This is a condensed summary from the webcast, COVID-19: Impact on Apartment Marketing, broadcast on April 23, co-hosted by RealPage VP and Deputy Chief Economist Jay Parsons and LeaseLabs SVP Business Development Brock MacLean, with special guests Sheri Killingsworth, Vice President Marketing & Communications at Lincoln Property Company; Ryan Perez, Vice President of Marketing at CF Real Estate Services; Sue Essa, Vice President Training and Development at Fairfield Residential; Chris Brown, Senior Manager Technology Property Management and Optimization at Prime Group Residential; and Rich Hughes, Head of Data Science at RealPage.

LATEST APARTMENT MARKET DATA
Despite the good news that both large and smaller metros were seeing an overall decrease in new Coronavirus cases—with Albany, GA; New Orleans, LA; New York Metro; Edwards, CO; and Houma, LA topping the charts for the biggest decreases —another 4.4M US workers filed unemployment in the week ending April 18, bringing the unadjusted total for unemployment filings over the last 5 weeks to more than 26M.

The fallout from this unprecedented job loss has leasing traffic, guest cards and new leases continuing to trend downwards. Although these fundamentals were down dramatically YoY, demand was better than late March and early April numbers with new lease signings landing at 15.6%. This activity proved to be much better than the market anticipated—with the most extreme forecasts having predicted a decline of 80%-90%.
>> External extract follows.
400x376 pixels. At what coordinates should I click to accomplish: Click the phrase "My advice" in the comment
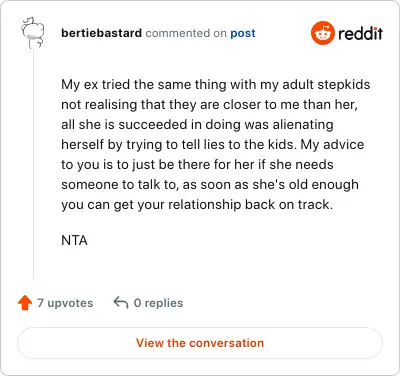(x=332, y=145)
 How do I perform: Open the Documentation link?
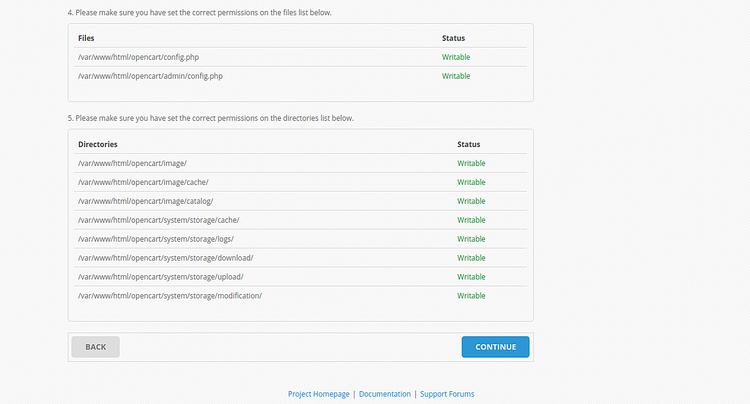[385, 394]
Rescinded move-out notices continue an upward trajectory that has surpassed 3.5% as of April 18. “We monitor top-of-the-funnel activities and marketing metrics daily and see a precipitous drop in traffic and fewer renewals but more rescinds for move-outs. Ultimately, this means marketers need to be prepared to do more with less because there is less raw traffic coming through the door,” emphasized Rich Hughes, RealPage’s chief data scientist.


APARTMENT SEARCH TRENDS INDICATING LEASE DEMAND
Analysis of the most frequently searched terms by renters (e.g., “apartment for rent”) and the most frequently searched terms during the onset of COVID-19 and its proliferation (e.g., “coronavirus”) reveals behavior that could be indicative of near- term leasing activity. During March, when organic searches for “coronanvirus” peaked, “apartment for rent” queries saw a drastic decline. However, as of mid-April, “apartment for rent” queries reversed their downward trend while “coronavirus” queries declined, suggesting some lease demand.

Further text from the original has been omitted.